Tübinger Brotkrawall
Nach den Missernten 1846/47 stiegen auch in Tübingen die Preise stark an. Für die Handwerker und Gôgen (Weingärtner) kostete ein Laib Brot den ganzen Tagesverdienst. Als Anfang Mai 1847 Gerüchte über das Spekulantentum der Gebrüder Schweickhardt in Umlauf kamen, versammelten sich aufgebrachte Unterstadtbewohner am Abend des 4. Mai 1847 vor der Mühle. Nachdem sie eine Zeitlang nur schrieen, stürmten sie sie und entwendeten gewaltsam einige Fruchtsäcke. Sie demolierten auch das Innere und misshandelten die Besitzer, ohne dass sie viel Mehl finden konnten. Die Besitzer riefen zuvor die Stadtgarde zur Hilfe. Diese, die aus bewaffneten Studenten bestand, die in Anzahl von etwa 150 unter der Führung von Carl Heinrich Ludwig Hoffmann ankamen, beendete rasch den Aufstand, der später den Namen „Tübinger Brotkrawall“ erhielt. Die Anführer des Sturms wurden für mehrere Monate Gefängnis verurteilt. Der Vorwurf des Spekulantentums wurde im Nachhinein für ungerechtfertigt befunden.
Erweiterung und Aufgabe
Die Kunstmühle wurde 1880 im Auftrag von Heinrich Schweickhardt um ein großes Lager erweitert und gründlich modernisiert.[2]

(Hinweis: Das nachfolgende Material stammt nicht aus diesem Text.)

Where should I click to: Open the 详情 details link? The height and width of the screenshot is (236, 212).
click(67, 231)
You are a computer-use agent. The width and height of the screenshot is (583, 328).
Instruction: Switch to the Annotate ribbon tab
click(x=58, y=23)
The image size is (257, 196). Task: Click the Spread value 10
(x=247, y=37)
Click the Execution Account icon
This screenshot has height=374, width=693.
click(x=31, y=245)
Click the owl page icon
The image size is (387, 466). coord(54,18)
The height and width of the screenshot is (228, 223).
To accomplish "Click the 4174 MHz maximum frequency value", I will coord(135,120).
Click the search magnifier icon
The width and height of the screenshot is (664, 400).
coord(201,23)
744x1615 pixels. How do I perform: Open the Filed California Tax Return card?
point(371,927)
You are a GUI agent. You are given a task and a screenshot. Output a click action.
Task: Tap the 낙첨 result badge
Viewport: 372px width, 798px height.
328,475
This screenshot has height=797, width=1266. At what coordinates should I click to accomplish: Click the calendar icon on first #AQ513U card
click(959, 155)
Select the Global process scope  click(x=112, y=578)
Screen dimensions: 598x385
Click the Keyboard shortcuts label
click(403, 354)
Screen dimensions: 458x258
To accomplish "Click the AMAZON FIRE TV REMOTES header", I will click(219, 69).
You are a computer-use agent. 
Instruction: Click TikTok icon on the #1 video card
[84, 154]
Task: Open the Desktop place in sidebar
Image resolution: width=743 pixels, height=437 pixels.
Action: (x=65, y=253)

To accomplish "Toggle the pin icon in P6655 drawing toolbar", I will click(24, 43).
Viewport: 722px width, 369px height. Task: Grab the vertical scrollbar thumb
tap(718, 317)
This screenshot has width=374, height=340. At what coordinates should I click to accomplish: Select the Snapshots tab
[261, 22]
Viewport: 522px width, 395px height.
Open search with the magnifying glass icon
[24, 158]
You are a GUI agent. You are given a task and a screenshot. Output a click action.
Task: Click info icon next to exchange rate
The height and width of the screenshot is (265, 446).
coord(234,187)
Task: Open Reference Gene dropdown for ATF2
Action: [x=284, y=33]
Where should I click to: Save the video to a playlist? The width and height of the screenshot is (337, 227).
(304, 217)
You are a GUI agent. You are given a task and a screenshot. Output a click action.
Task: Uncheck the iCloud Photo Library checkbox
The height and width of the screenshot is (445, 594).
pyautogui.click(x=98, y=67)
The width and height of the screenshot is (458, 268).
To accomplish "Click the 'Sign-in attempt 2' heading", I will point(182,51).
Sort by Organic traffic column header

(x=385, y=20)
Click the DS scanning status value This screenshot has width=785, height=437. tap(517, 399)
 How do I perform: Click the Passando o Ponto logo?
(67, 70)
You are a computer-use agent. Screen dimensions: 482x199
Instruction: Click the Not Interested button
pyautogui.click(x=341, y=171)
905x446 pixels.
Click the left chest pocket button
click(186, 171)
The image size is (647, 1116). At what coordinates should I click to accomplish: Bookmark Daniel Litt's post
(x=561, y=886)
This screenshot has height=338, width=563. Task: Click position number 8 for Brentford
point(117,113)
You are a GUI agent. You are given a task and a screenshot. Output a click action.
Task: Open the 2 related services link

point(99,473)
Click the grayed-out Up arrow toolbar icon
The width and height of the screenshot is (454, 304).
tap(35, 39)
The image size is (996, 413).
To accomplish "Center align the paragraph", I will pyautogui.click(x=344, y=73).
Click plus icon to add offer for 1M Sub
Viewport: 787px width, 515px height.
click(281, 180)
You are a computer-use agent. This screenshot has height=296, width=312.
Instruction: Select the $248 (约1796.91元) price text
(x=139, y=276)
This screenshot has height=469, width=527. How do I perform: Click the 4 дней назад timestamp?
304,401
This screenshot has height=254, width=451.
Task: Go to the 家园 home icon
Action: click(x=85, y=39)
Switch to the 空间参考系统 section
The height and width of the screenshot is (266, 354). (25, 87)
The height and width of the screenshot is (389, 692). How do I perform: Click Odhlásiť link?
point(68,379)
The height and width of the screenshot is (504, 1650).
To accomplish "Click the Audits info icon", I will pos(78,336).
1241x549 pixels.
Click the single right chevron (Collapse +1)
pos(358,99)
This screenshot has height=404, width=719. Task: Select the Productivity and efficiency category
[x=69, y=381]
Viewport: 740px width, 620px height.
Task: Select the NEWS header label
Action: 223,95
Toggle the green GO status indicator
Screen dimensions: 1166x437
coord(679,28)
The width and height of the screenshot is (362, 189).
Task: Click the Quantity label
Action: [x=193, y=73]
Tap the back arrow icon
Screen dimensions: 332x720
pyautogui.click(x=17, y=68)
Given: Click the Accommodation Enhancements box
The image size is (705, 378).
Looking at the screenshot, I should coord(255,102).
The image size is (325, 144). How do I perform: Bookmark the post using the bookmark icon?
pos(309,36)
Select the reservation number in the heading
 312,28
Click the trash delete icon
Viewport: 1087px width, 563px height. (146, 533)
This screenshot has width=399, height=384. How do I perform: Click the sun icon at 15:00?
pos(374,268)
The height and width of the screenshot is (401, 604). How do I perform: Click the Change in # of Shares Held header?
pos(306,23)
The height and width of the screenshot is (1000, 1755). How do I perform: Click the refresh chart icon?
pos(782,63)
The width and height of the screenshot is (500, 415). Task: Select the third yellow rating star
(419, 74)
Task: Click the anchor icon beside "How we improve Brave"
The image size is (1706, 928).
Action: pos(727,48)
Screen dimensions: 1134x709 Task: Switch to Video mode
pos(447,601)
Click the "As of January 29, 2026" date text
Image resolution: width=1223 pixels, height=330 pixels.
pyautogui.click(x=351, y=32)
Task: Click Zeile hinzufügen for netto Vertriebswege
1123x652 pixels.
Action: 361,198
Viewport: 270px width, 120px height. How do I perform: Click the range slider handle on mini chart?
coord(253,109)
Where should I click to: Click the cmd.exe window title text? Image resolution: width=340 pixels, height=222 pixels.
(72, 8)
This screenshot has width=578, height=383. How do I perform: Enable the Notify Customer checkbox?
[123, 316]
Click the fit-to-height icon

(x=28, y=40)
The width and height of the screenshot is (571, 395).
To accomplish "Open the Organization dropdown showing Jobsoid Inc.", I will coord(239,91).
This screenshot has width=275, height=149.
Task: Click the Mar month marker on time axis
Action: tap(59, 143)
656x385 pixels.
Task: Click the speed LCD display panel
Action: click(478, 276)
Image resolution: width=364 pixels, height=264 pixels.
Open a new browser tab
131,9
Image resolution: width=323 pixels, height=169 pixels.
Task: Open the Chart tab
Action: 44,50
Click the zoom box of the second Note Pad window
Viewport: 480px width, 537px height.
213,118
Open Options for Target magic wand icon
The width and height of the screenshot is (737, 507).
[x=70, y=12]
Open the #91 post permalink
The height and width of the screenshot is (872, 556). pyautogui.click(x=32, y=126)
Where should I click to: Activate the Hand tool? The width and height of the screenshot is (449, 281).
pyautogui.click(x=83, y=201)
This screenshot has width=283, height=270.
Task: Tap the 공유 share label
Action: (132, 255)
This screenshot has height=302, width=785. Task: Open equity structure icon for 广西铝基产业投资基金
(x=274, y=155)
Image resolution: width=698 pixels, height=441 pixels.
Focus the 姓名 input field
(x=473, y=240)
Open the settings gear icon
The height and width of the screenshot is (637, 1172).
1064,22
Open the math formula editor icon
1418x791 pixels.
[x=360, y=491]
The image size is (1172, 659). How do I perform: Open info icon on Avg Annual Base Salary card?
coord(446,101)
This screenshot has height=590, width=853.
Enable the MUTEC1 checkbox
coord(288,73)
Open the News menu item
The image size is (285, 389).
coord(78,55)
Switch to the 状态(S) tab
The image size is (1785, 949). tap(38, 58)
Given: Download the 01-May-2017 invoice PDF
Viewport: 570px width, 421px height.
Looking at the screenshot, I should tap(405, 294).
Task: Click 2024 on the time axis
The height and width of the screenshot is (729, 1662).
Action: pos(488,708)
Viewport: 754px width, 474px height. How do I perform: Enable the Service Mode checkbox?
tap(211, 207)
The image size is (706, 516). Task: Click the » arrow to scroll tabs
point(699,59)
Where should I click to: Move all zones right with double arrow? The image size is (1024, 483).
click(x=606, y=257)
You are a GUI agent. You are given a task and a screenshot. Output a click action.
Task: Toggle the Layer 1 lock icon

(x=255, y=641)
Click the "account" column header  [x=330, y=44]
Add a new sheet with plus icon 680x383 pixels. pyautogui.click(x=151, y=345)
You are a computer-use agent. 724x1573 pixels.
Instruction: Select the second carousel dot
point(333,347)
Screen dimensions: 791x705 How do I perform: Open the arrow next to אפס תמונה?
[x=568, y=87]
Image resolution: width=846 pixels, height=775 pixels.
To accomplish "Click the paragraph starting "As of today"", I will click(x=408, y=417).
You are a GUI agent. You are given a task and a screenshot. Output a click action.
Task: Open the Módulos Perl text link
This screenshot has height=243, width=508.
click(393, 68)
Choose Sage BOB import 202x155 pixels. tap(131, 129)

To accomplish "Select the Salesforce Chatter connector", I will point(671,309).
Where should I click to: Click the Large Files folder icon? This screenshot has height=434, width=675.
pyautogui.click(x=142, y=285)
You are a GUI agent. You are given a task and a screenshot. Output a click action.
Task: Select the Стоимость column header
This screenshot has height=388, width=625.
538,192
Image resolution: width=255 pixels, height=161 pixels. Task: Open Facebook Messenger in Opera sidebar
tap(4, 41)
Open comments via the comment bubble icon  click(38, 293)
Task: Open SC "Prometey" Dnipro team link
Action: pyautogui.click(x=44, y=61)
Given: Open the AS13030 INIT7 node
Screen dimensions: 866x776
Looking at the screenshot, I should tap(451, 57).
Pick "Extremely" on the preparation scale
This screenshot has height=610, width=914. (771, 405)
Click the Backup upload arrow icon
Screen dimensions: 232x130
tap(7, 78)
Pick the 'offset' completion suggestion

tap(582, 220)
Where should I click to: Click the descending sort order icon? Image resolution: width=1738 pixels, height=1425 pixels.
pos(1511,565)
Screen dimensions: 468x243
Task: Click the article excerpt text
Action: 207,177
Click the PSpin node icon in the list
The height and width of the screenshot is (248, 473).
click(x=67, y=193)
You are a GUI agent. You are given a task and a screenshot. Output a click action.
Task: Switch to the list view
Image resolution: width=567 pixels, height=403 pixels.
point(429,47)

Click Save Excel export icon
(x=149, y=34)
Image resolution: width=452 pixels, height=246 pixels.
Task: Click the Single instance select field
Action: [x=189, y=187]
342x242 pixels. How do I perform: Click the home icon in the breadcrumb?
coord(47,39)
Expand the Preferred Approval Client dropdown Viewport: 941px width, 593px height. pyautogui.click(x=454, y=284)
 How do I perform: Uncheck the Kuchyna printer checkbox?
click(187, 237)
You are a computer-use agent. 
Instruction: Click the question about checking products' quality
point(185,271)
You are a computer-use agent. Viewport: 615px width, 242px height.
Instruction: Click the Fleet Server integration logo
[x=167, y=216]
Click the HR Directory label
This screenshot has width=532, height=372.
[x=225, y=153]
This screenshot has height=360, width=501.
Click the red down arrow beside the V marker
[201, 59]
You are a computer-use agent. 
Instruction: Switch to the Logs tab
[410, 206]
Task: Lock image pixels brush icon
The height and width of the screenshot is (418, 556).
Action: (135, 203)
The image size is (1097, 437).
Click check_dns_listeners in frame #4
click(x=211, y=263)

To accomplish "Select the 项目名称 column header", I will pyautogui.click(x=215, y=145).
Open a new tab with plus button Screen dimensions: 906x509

Die Kunstmühle war bis 1960 im Betrieb. Zu diesem Zeitpunkt haben die Wassermühlen endgültig ausgedient. Ihr Stillstand fiel in die Jahre, als der Drang nach Zukunft so stark war, dass man an die Erhaltung der Geschichte nicht dachte und so wurde die Mühle als überflüssiges Hindernis 1963 abgerissen.[3]
Einzelnachweise
- Helmut Marcon, Heinrich Strecker und Günter Randecker: 200 Jahre Wirtschafts- und Staatswissenschaften an der Eberhard-Karls-Universität Tübingen: Leben und Werk der Professoren: die Wirtschaftswissenschaftliche Fakultät der Universität Tübingen und ihre Vorgänger (1817-2002), hrsg. von Helmut Marcon. Stuttgart : Franz Steiner Verlag 2004, S. 208.
- Tübinger Gemeindeverwaltung in den letzten 50 Jahren, Tübingen 1927, S. 94.
- Ulrich Hägele: Anleitung für den ästhetischen Genuss ..., S. 61.
Literatur
- Informationen in der ständigen Ausstellung des Stadtmuseums Tübingen
- Ulrich Hägele: Anleitung für den ästhetischen Genuss. Neuer Blick von außen auf die Stadt. In: Stadtbild – Weltbild. Tübinger Stadtansichten des 16. bis 19. Jahrhunderts, hrsg. von Evamarie Blattner, Karlheinz Wiegmann, Tübingen 2009 (= Tübinger Kataloge Nr. 86), ISBN 978-3-910090-96-5, S. 54–63.
- Ulrich Köpf: Historisch-kritische Geschichtsbetrachtung: Ferdinand Christian Baur und seine Schüler: 8. Blaubeurer Symposion, Stuttgart : Franz Steiner Verlag 1994, S. 97.
- 150 Jahre Gebrüder Schweickhardt, Tübingen 1797–1947, Tübingen 1947.